Flydd wiped blood across his face, staggered to his sword and they lurched towards the exit. ‘That was the end of me. I can do no more magic, even to save our lives.’

They emerged at the base of the pit. It was not as black as before, for the rim was lit up by fire and blast. Blazing flares soared across the sky.

‘The fools! If one of those falls down here,’ gasped Flydd, ‘we will die the most horrible death it is possible to imagine.’

‘Maybe they’ve given us up for dead.’

‘Maybe we are and just don’t know it.’

They staggered up the sticky steps, their feet so clotted with tar that they could barely lift them. Halfway up, a lyrinx came running towards them; Irisis could see the light reflecting off staring eyes and bared teeth. Flydd flattened himself against the pit wall and, as the creature passed, swept his sword at it. It threw up its arms, tried to slash back and went over the edge.

‘Easiest victory I’ve ever had,’ he muttered.

‘It didn’t seem to know we were here.’

‘The stink of tar must have kept it from smelling us. You right with her?’

Irisis eased Ullii on her shoulder. ‘I’ll manage.’
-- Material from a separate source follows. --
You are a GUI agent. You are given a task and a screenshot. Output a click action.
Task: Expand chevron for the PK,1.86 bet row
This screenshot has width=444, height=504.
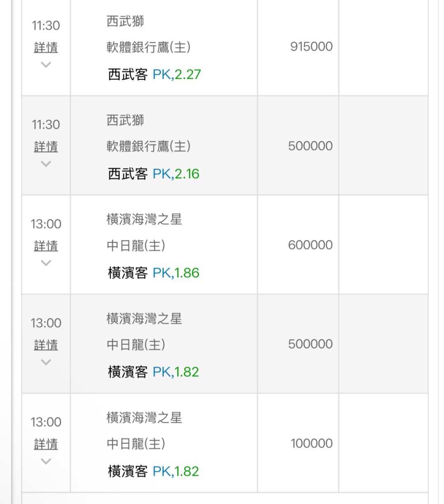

They made the top without further incident and saw fighting everywhere. A force of clankers had broken through the eastern wall of Snizort, near the gate, though they had not gone far. A bitter battle raged there. Other walls had smaller breaches, each with its struggling figures, human, Aachim and lyrinx. The perimeter walls swarmed with enemy, although none looked in their direction. The battle was too desperate.
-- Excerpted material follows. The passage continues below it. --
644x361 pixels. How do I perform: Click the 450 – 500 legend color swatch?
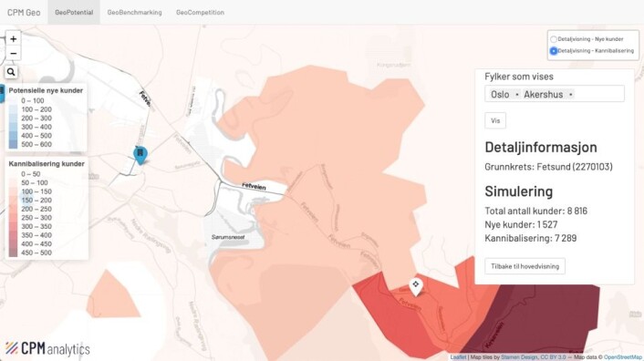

They headed for a mound, hardly a hill, between the pit and the Great Seep. It was one of several that offered a better view. There was no sign of the air-floater in the cloudy sky and their signals were not answered.

‘I didn’t expect it would still be around,’ said Flydd. ‘It’s too easy a target.’

‘Let’s try for the clankers.’

‘There’s a wall of lyrinx between us and them.’

‘We need some kind of diversion,’ said Irisis.

‘I can’t –’ Flydd began. ‘Well, it looks like you’ve got one!’

Behind them, above the location of the node-drainer, the ground surface slowly rose until it formed a dome twenty spans across and five high. It changed from tar-black to a dull white, to orange, to red. A single spark burst through in the centre, soaring high, only to wink out. Others followed it, whereupon the ground erupted in a veritable fountain of sparks and colours. It was beautiful; beautiful and deadly.

‘This is just the beginning,’ said a deathlike Flydd. ‘The cap isn’t going to burn out the node-drainer at all. It’s going to blow it apart and take half of Snizort with it.’

‘Shouldn’t we run?’ Ullii was like lead in her arms.

‘There’s nowhere to run to. This is it, Irisis. All along I’d hoped we would get away, but that’s not going to happen’

‘Oh well.’ She embraced him as best she could, still holding the seeker. ‘We did our duty. Besides, we’ve had some good times.’

‘Indeed we have. Give her to me.’ He took Ullii, who opened her eyes, flipped herself out of his arms and scuttled into the shadows.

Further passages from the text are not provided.